Back in January I made a list of things I'd like to achieve this year. Unfortunately, I flunked many of them within a matter of days when I hurt my back (learning to surf? Forget it! Marathon running? Ha ha!) and the other less physical goals were also casualties of my mishap (I couldn't even sit up to draw for quite some time so getting work together for an exhibition was impossible).
But my situation made one thing on my list easily achievable and this one thing really did enrich my life and became quite precious; I meditated each and every day throughout the months I was in pain and stuck indoors and I swear it helped me remain positive and sane. That period of my life gave me the time and the space to practice sitting still and clearing away the chatter inside my head.
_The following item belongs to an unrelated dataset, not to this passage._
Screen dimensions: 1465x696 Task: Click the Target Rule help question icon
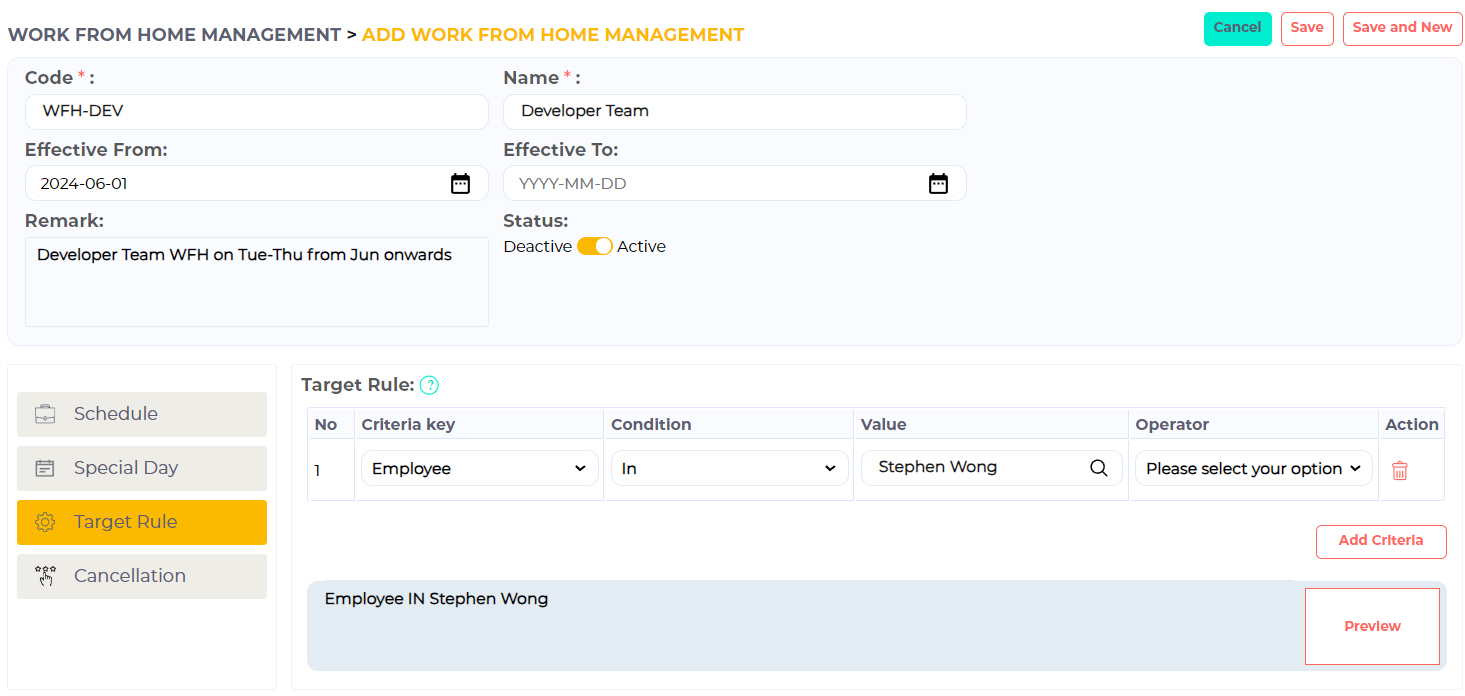429,385
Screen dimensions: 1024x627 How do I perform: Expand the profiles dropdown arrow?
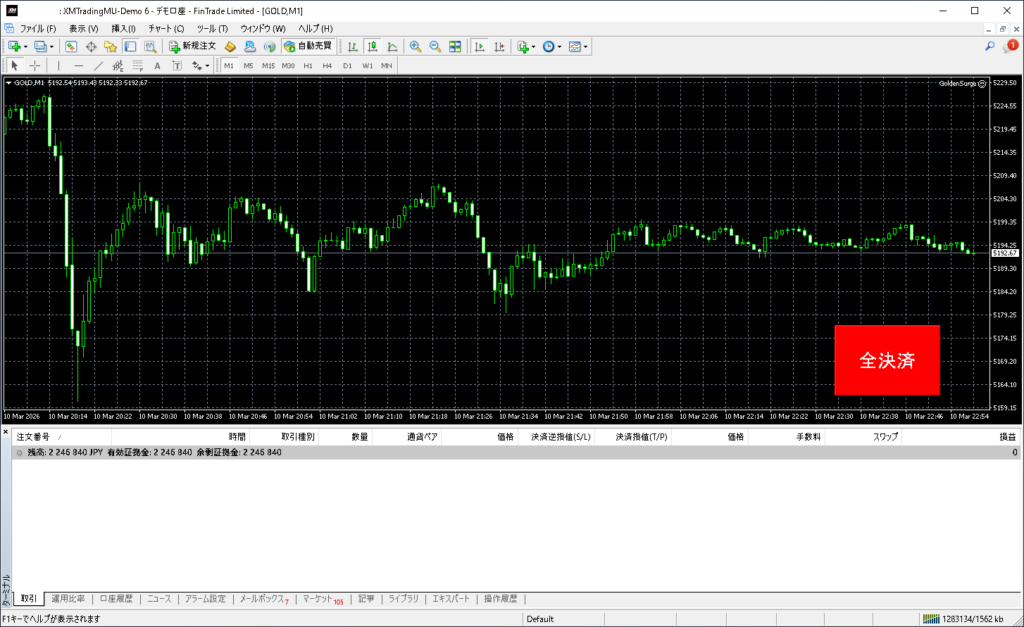tap(51, 46)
Good things coming out of bad, it's a cliche, but a true one. Now, life, normal happy, funny, sad, exciting, tiring life, is getting in the way once more and I'm afraid that in these last days and weeks I've found it hard to commit to that 20 minutes sat quietly with myself. I need to continue down that path, I need to find a way to keep that good thing in my life.
Do any of you meditate? Before this last couple of years I wouldn't have been remotely interested but people and circumstances change and hand on heart I can now say it honestly has huge benefits. I'd love to hear if any of you have found it makes your life lovelier. And how do you fit it into your lives?